The human remains lie buried under the Queen Victoria Market (QMV) and the issue has again come to prominence with the council’s recently-announced market re-development plans.
The council hasn’t yet worked out what it will do with any bodies excavated to make way for the re-alignment of Franklin St and the construction of a mixed-use development on the Franklin Street Stores site at the southern end of the precinct.
The development site will require significant excavation in the most densely populated areas of the Old Melbourne Cemetery.
Apart from a small section at the northern end of the market, most of the QVM site sits above the cemetery which was the main burial ground during Melbourne’s first 20 years of development.
When a small-scale market was first build in 1877, the council cleared all affected graves from the northern end of the cemetery.
But when the market was expanded in the 1920s, less than 1000 bodies were moved, leaving behind an estimated 7500 souls – some of whom lie only 36 cm below the asphalt.
In 1922 only graves that were marked with headstones were moved before the area was in 1928 cleared of vegetation, ploughed and prepared for construction of an expanded market.
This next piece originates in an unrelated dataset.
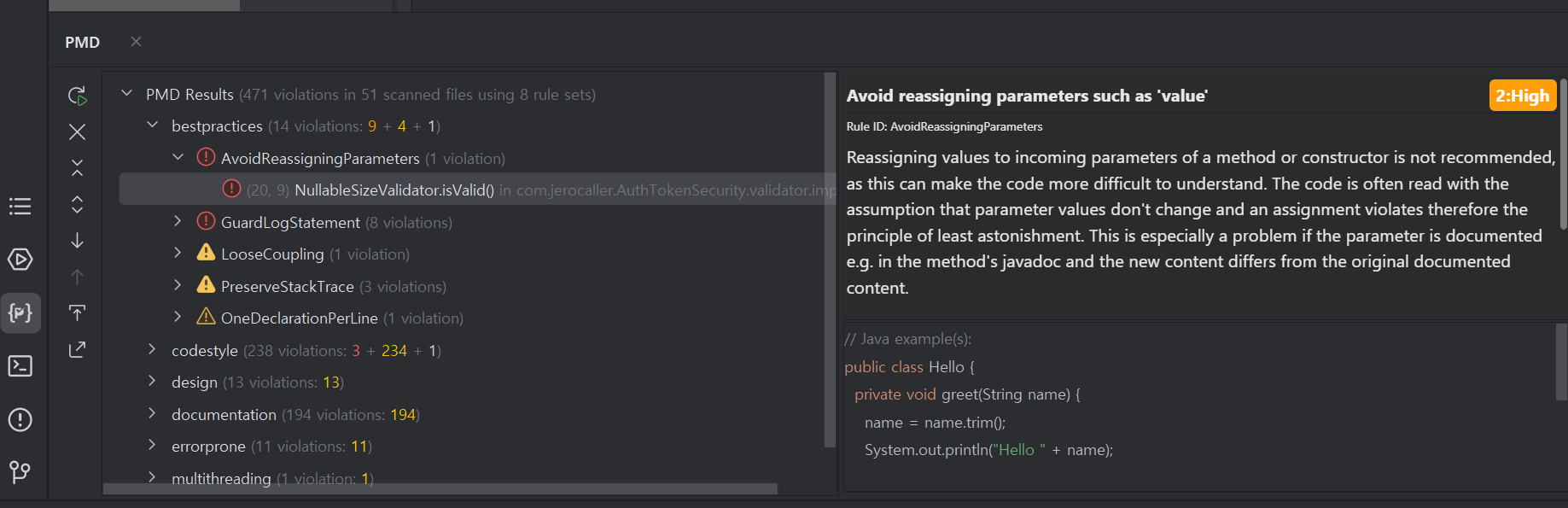The height and width of the screenshot is (508, 1568).
Task: Expand the codestyle violations node
Action: tap(153, 350)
Scant regard for the remaining graves has been shown ever since.
Historical photos show a steam shovel ripping into the most densely populated Church of England and Presbyterian sections of the cemetery to construct the Franklin Street Stores in 1930. This is the same area now proposed for a mixed use development.
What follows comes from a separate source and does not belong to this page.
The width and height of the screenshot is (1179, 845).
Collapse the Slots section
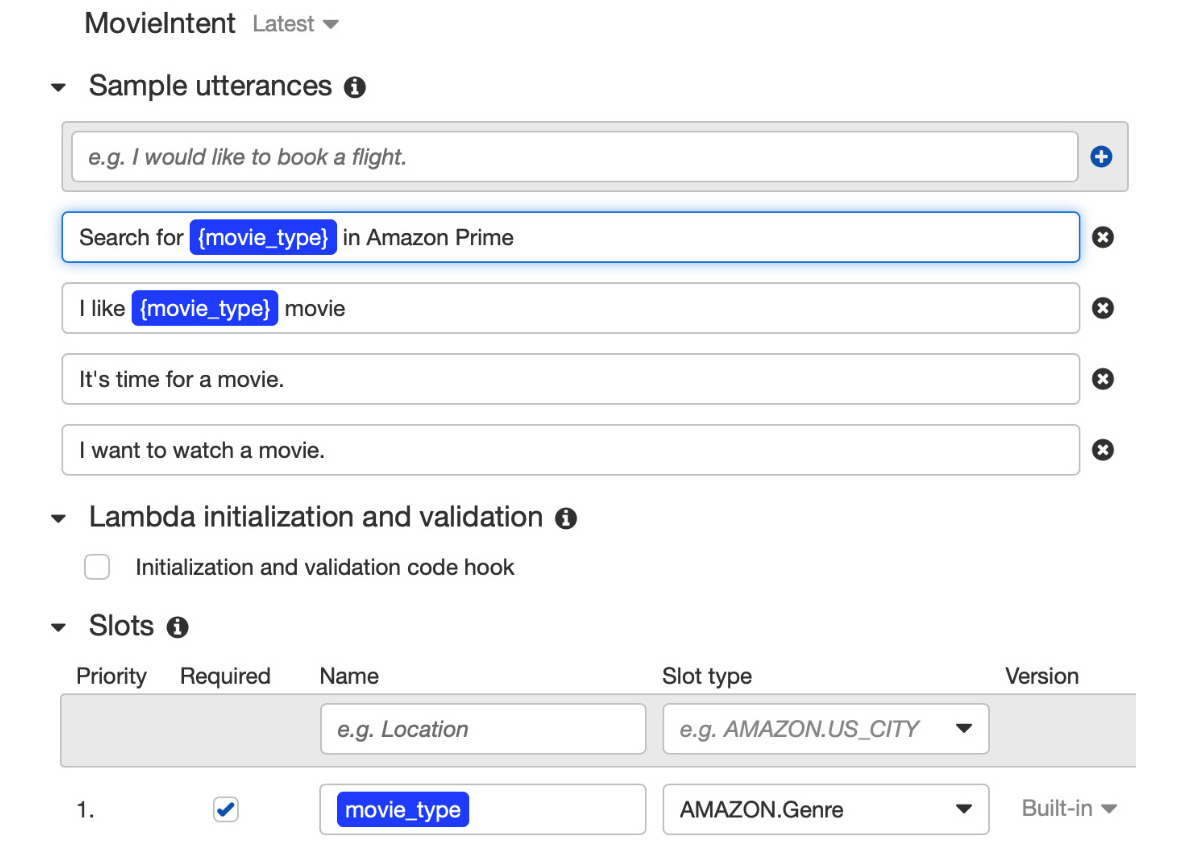tap(59, 628)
A 2013 report to the City of Melbourne says: “Soil was removed from the site during these excavations with only limited examination for bones taking place.”
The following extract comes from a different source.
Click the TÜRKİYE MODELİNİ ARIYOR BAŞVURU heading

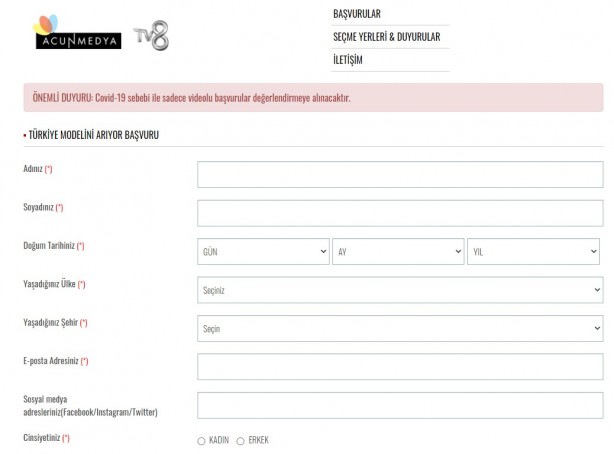click(x=94, y=135)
The report by consultants Godden Mackay Logan says bones were stored in boxes and were supposed to be re-buried in Fawkner Cemetery. The Argus newspaper of January 28, 1937 reported that bones excavated for market expansion were found in a “spoil heap” near the Parkville Presbyterian Church.
Disruption to burials has continued. In 1990 two bodies were found when a fire hydrant was installed in an alley near Shed F. Two years later 150 bodies were discovered during construction of Shed J.
In 1999 the remains of five children were unearthed during testing around the Franklin Street Stores and, as recently as 2011, three bodies were found near Shed M during excavation for a sewer line.
A fire in 1864 destroyed cemetery records, so it is generally accepted that the identities of the remaining bodies is unknown.
In its recent consultation about the proposed market redevelopment, the council’s Participate Melbourne consultative website referenced burials only in relation to an underground car park which is proposed for the northern edge of the market – an area outside of the old cemetery boundary. It correctly states that it is unlikely to involve disruption to burials. But it does not talk about the burials due for disruption at the southern end of the site.
A City of Melbourne spokesperson denied human remains would be excavated during the process.
The spokesperson said: “The archaeological heritage of the Old Melbourne Cemetery is listed on the Victorian Heritage Register and any proposals will be subject to a number of statutory approvals and of course staged and managed with the utmost care, with a focus on minimising disturbance to existing burials.”
“Where this is not possible to achieve, we will work with Heritage Victoria, archaeologists, stakeholders and the broader community to determine the appropriate approach. It is expected that for the most part, burials will remain in situ or be re-buried at a cemetery.”
“One of the main reasons why market sheds A, B and C has been proposed for a below ground area – potentially incorporating a customer car park – is that it is outside the footprint of the former Old Melbourne Cemetery.”